American Indian Food Sovereignty (Introduction)

Hello everyone! My name is Colleen Truskey. I am a junior at the College majoring in anthropology with a minor in public health. Thanks to the support of friends, family, and several generous alumni, I can now embark on my honors research project!

This summer I will be working with select American Indian communities to explore indigenous food sovereignty programs. I’ll be taking a critical biocultural approach to the topic, combining my experience with anthropology, history, and public health. This approach treats “environments” as networks of historical, political, and social conditions that are embodied within the very biology of individuals, and I believe research done from this standpoint will better inform discussions (both within and outside of Native communities) surrounding health, nutrition, food, and sovereignty.
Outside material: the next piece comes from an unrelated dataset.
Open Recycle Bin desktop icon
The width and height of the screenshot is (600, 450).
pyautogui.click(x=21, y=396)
There has been work done on these topics in a Native context in the past, but they come from a variety of disciplines (history, law, medicine, sociology, anthropology). In my opinion this work needs to be synthesized, and would be better informed by thorough, “deeper” work done in specific community contexts. My research will (hopefully!) help illuminate the connections between policy, social standing, and health in historically marginalized American Indian communities, and produce new empirical research on ways these communities can address issues related to securing nutritious and culturally appropriate foods.
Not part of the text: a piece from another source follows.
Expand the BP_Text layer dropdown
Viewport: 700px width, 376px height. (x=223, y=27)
The fieldwork I have planned will be highly collaborative — it is important to me that I am highly responsive to the needs and preferences of the communities that I will be learning from, so the specific nature of my research questions and methodology will be determined in consultation with host communities. I am currently in talks with several different groups, and will update you as soon as those plans are firmed up.
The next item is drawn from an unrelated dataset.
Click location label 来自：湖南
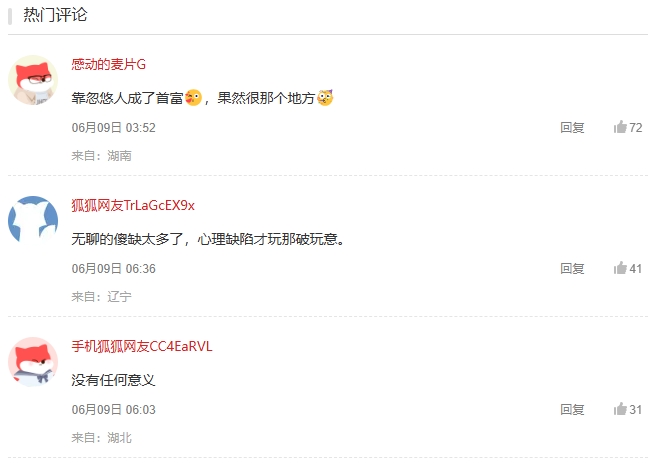The height and width of the screenshot is (463, 653). click(x=101, y=156)
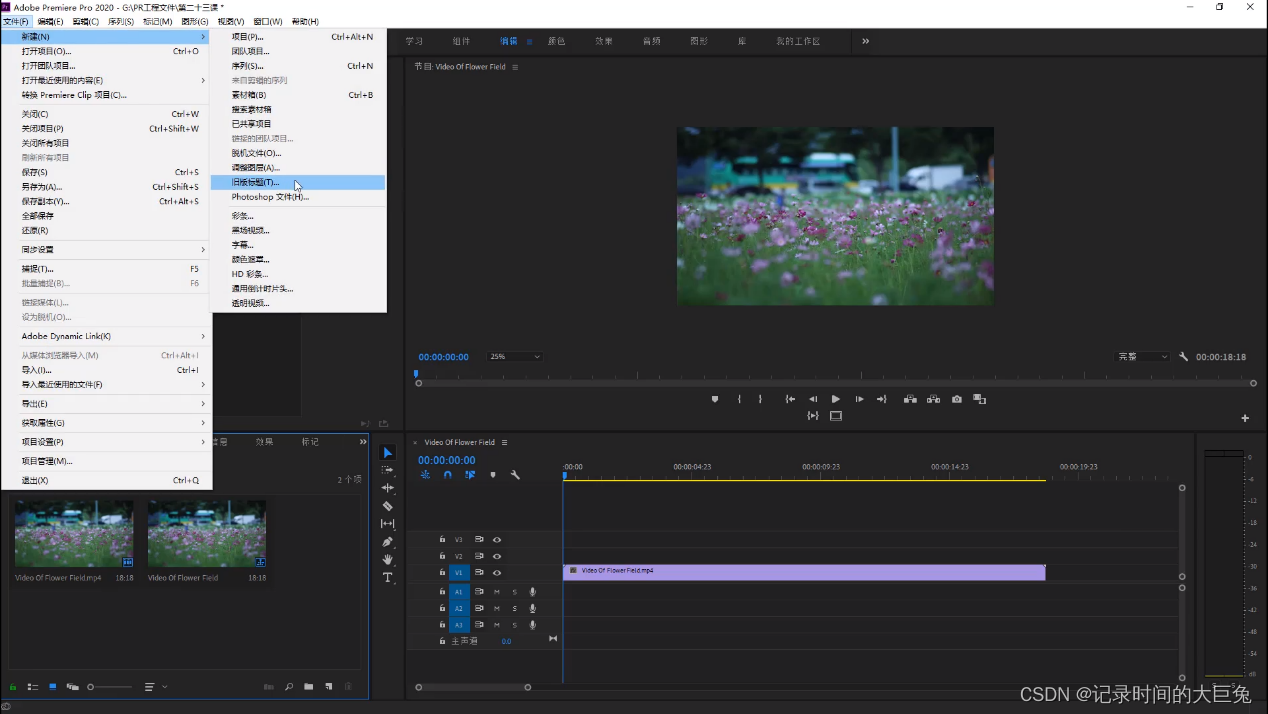
Task: Click 导入(I)... in the File menu
Action: click(x=37, y=370)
This is the most ambitious research project I have undertaken thus far — 2+ months of extensive fieldwork, a year of thorough reading, research, and interviews, and a thesis-quality report by this time next year. I am all shades of nervous, doubtful, hopeful, and fired up. Part of me wishes I had designed something a little less intense, but this is the best opportunity I will have for some time to embark on work about a topic that I am passionate about and gain valuable experience with planning and conducting this type of research. In other words, wish me luck!